▶ Assigned task
Where in the entries below does "computer" appear? Copy every line that has it.

(Saved entries)
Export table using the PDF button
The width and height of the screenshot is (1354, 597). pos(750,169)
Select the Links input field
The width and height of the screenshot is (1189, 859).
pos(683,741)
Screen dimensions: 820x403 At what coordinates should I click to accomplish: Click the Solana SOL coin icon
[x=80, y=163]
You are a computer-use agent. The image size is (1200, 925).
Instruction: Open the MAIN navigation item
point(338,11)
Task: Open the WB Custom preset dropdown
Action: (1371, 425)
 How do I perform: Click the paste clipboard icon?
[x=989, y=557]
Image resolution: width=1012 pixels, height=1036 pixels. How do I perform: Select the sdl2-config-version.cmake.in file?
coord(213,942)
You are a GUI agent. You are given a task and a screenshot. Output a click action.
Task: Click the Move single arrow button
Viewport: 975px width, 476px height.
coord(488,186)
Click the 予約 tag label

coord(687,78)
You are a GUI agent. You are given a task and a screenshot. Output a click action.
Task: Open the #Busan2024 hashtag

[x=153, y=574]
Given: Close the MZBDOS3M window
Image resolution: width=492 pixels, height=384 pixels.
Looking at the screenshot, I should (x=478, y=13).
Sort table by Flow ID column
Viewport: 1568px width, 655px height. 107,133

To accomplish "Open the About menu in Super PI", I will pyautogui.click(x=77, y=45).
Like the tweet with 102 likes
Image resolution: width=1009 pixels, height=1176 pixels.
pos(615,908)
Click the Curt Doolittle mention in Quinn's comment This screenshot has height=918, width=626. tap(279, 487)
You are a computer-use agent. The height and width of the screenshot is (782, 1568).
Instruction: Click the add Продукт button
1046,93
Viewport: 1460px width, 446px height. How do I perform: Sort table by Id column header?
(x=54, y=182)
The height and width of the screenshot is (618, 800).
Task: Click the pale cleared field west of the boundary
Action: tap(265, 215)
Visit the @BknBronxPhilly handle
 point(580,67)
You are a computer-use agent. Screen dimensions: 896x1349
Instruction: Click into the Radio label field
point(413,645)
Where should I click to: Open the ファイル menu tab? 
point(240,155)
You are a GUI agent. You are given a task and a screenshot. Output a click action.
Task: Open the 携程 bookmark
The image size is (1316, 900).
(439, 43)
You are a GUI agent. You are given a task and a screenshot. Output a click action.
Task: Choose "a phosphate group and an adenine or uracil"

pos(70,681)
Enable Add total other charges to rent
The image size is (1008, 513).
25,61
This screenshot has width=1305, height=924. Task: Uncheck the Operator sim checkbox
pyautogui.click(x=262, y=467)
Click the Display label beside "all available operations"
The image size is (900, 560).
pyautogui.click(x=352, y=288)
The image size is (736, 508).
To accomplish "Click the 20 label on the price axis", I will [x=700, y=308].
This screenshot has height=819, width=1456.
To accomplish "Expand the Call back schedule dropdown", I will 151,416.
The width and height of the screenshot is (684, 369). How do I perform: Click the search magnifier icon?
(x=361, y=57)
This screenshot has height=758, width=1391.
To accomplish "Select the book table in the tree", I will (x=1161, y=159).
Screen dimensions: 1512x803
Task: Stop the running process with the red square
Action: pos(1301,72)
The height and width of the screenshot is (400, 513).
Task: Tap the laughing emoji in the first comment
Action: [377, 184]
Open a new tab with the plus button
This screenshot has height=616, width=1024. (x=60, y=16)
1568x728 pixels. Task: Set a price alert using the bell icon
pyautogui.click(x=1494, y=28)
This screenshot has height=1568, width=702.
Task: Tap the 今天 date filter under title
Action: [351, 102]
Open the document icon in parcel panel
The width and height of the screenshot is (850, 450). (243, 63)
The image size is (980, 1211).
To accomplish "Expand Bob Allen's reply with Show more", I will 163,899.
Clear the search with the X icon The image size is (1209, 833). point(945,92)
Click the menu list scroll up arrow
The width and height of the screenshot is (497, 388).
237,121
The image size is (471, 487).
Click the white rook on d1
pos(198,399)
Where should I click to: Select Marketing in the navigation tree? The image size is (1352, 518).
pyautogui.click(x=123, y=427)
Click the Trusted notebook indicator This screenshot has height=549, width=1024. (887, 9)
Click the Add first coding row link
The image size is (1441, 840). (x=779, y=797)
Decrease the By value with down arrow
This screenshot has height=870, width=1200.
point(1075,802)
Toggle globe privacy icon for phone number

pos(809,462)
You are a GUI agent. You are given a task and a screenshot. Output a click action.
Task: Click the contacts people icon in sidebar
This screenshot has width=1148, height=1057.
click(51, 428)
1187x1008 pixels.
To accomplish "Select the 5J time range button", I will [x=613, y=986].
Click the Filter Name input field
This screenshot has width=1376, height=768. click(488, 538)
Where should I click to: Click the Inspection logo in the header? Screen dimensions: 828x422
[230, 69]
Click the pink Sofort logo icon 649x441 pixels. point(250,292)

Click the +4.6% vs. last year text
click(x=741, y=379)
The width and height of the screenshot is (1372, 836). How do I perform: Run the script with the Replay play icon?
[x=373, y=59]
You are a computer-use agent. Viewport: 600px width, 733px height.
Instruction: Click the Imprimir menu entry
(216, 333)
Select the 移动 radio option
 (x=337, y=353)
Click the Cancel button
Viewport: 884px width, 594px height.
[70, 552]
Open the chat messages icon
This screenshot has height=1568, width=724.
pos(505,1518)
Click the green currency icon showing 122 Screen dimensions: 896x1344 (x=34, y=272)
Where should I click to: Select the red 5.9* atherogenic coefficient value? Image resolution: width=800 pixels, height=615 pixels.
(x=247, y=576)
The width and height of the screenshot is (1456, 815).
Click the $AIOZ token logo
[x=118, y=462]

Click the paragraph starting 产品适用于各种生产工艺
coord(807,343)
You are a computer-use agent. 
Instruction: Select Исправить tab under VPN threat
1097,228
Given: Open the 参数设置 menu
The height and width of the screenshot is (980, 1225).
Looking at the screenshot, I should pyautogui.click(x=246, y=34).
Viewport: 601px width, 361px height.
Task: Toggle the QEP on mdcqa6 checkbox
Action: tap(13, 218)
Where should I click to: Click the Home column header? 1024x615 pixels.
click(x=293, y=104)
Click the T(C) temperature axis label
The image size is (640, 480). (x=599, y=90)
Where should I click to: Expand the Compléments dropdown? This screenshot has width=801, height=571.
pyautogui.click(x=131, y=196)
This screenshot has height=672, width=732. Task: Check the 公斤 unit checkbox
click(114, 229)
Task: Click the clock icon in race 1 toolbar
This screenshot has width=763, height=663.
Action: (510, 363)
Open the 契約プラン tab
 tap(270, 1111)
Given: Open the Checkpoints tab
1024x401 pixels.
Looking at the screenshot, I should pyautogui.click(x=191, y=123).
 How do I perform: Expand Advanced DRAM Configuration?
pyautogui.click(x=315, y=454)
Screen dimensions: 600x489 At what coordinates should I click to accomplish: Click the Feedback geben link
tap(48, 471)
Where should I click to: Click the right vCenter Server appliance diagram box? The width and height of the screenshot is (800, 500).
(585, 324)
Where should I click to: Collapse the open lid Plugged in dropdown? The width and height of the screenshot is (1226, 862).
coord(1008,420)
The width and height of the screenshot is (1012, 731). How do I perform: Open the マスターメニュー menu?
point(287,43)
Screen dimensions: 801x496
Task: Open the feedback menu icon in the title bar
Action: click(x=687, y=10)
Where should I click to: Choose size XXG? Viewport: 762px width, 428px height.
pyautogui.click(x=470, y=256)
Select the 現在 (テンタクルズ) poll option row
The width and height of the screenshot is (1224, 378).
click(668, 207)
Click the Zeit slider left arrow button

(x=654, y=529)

▶ Result of the exercise
You are a computer-use agent. The image size is (1200, 925).
You are a computer-use agent. The height and width of the screenshot is (782, 1568).
You are a computer-use agent. Screen dimensions: 896x1349
You are a computer-use agent. Viewport: 600px width, 733px height.
You are a computer-use agent. 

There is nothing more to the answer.